***** EXTRACTED DATA *****

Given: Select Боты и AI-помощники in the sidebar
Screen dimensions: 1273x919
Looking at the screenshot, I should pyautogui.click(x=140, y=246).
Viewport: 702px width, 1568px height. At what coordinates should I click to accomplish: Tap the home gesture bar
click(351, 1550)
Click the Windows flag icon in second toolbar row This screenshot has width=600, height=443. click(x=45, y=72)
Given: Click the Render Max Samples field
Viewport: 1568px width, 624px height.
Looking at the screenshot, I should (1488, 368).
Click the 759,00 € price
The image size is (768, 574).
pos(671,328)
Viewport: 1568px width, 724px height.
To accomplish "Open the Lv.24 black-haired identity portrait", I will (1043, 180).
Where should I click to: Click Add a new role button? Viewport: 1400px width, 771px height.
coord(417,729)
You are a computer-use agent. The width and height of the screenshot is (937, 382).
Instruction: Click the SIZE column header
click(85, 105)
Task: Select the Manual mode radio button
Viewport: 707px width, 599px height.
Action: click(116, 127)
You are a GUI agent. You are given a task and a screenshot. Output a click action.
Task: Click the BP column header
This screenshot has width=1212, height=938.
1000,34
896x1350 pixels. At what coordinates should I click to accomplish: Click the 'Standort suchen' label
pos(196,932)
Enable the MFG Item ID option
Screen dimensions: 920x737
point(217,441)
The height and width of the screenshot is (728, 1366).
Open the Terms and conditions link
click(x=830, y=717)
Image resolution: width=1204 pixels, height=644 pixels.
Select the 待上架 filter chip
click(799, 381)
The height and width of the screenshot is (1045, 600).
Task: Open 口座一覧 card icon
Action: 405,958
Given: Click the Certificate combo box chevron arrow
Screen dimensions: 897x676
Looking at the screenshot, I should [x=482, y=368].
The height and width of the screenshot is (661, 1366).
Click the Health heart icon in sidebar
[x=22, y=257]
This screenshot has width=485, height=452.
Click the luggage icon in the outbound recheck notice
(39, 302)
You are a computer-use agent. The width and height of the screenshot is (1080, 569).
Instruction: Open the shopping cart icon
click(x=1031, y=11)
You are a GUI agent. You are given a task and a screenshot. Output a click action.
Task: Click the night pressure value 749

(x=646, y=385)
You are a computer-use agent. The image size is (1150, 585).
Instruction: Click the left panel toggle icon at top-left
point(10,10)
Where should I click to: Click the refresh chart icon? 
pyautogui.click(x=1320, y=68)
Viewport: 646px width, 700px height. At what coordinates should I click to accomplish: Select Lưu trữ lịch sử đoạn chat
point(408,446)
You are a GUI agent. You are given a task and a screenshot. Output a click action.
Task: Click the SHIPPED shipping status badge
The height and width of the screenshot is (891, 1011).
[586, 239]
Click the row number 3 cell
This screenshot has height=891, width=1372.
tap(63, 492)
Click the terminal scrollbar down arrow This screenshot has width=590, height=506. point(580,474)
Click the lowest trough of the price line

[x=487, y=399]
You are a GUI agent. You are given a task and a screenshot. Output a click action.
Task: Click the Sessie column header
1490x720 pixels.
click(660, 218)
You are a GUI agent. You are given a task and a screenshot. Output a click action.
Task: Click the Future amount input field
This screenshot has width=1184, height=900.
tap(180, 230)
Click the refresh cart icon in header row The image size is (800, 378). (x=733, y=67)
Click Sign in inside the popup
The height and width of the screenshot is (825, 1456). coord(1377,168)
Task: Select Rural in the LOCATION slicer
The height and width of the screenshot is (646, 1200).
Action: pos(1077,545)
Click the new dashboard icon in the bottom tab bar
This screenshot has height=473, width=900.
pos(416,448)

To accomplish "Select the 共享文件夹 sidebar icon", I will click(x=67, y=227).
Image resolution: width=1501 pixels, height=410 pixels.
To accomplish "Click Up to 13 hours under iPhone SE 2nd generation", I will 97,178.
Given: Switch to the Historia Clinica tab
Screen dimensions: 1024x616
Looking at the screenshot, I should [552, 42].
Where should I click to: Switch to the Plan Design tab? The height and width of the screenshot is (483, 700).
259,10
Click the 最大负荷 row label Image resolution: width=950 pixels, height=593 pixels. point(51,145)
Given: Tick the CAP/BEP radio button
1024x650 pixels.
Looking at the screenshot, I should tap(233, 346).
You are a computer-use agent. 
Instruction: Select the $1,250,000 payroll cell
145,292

*****

* _TASK DESCRIPTION_
Would you please copy all lines in the data that contain the word "radio"?

* _ANSWER TO THE PROBLEM_
Task: Select the Manual mode radio button
Given: Tick the CAP/BEP radio button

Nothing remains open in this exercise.